2. The geo-strap pulling apparatus of claim 1, wherein said dynamic upper section is configured to allow the geo-strap to be freely inserted and removed between said drive wheel and said driven wheel.

3. The geo-strap pulling apparatus of claim 1, wherein said dynamic upper section is selectively locked in an operating position and configured to rotatably engage said driven wheel to said drive wheel and thereby create a frictional force for pulling the geo-strap from said proximal end to said distal end of said frame.

4. The geo-strap pulling apparatus of claim 1, wherein said frame further includes a non-linear travel path beginning from said proximal end and terminating at said distal end, said non-linear travel path passing between said drive wheel and said driven wheel.

5. The geo-strap pulling apparatus of claim 1, wherein said drive wheel comprises: a first shaft operably having a first coupling attached thereto, said power actuated implement having a second coupling attached thereto and being operably affixed to said first coupling for articulating said drive wheel in a desired rotational direction.

6. The geo-strap pulling apparatus of claim 1, wherein said stationary lower frame comprises: a guide connected to said proximal end and generally aligned with the central longitudinal axis of said frame.
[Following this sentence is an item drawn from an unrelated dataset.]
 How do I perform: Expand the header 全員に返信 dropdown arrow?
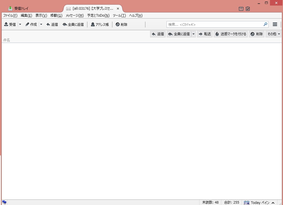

7. The geo-strap pulling apparatus of claim 5, wherein said driven wheel comprises: a second shaft oriented perpendicular to the central longitudinal axis of said frame and parallel to said first shaft.

8. The geo-strap pulling apparatus of claim 7, wherein said dynamic upper section comprises: a first support arm having a notch and being registered orthogonal to the central longitudinal axis and further being statically anchored to said stationary lower section; a second support arm rotatably engaged with said second shaft; and a third support arm rotatably engaged with said second shaft and said stationary lower section; wherein said top handle is connected to said second support arm and said third support arm.

9. The geo-strap pulling apparatus of claim 8, wherein said second shaft is received within said notch when said driven wheel is frictionally engaged with said drive wheel.

10. The geo-strap pulling apparatus of claim 8, wherein said second shaft is displaced away from said notch when said driven wheel is pivoted away from said drive wheel.

11. A geo-strap pulling apparatus for building mechanically stabilized earth (MSE) walls, comprising: a free-standing frame having a stationary lower section secured to a support surface, said stationary lower section having a central longitudinal axis, a proximal end configured to receive a geo-strap from an exterior of said frame, and a distal end configured to discharge the geo-strap at an unwound configuration; and a dynamic upper section operably coupled to said stationary lower section; a drive wheel rotatably attached to said frame; a powered actuated implement removably and operably coupled to said drive wheel for spinning said drive wheel about a first fulcrum axis; a driven wheel rotatably attached to said frame and being selectively and operably engaged with said drive wheel for creating a wedge therebetween; and a top handle rotatably attached to said dynamic upper section and being directly coupled to said driven wheel, wherein said top handle and said dynamic upper section are contemporaneously and selectively pivoted about a second fulcrum axis and configured to adjust a vertical position of said driven wheel relative to said drive wheel; wherein said powered actuated implement is portable and hand-operated and located externally of said frame; wherein said top handle remains spaced from the geo-strap; wherein said second fulcrum axis is located approximately midway between said proximal end and said distal end of said frame.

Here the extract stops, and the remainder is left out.